Entradas guardadas
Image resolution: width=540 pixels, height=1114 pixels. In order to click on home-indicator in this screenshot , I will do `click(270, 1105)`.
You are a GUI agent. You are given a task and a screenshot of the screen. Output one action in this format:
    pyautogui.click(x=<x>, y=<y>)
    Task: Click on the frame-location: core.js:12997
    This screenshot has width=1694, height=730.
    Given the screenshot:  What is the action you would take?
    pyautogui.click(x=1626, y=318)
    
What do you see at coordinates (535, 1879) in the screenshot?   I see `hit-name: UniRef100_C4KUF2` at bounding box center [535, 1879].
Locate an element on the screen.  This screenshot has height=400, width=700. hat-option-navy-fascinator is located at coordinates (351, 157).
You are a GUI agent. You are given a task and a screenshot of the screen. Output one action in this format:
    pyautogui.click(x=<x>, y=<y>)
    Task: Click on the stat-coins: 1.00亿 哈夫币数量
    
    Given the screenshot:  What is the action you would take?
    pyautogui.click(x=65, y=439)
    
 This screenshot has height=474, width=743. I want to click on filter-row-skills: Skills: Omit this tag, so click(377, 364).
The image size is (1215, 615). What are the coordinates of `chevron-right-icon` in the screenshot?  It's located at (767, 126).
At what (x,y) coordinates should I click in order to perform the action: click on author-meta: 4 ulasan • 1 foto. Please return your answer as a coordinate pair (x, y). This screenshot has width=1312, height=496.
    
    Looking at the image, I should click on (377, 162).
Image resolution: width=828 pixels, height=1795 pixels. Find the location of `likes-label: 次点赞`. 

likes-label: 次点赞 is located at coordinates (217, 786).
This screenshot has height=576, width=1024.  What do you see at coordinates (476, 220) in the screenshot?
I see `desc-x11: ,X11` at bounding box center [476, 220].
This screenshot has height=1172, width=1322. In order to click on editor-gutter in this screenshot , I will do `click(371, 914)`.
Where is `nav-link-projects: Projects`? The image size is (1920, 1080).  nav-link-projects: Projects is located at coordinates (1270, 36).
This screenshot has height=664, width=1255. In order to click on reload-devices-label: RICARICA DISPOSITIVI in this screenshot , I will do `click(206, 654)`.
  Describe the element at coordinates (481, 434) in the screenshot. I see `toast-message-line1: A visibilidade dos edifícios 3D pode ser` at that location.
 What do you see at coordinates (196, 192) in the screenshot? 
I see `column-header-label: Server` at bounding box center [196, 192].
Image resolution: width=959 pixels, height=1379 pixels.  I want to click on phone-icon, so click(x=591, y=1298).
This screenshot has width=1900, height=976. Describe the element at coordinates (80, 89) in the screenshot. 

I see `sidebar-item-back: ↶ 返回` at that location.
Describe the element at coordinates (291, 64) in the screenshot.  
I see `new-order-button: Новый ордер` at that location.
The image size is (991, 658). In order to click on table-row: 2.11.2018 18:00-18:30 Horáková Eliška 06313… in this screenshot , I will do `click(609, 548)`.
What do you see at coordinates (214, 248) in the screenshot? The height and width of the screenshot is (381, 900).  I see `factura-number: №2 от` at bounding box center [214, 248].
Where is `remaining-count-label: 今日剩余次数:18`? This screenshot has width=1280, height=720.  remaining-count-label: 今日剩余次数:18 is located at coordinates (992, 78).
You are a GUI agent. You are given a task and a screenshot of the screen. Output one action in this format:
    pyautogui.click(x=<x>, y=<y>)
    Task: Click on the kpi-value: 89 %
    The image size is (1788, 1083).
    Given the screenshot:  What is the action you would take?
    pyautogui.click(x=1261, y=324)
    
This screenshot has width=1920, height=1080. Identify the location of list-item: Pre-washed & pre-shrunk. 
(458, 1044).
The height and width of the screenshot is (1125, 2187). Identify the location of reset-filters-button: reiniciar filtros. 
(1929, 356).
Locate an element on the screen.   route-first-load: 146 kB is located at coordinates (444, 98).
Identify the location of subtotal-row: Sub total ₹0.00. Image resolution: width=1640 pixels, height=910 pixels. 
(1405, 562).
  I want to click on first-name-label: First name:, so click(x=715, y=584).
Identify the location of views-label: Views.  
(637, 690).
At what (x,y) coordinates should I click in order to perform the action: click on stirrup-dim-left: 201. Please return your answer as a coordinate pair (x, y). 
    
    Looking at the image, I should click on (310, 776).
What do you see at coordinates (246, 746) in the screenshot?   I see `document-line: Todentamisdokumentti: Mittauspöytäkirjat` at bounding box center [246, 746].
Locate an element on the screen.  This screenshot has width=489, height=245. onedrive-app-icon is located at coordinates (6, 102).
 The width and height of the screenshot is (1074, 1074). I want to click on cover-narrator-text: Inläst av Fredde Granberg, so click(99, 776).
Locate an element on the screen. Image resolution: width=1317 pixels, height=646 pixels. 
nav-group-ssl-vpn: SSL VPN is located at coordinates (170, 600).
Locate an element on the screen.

Qué se pide - Cuenta las líneas de los datos que contienen la palabra "pixels", teniendo en cuenta las mayúsculas y minúsculas. Indica solo el número.

Solución escrita - 5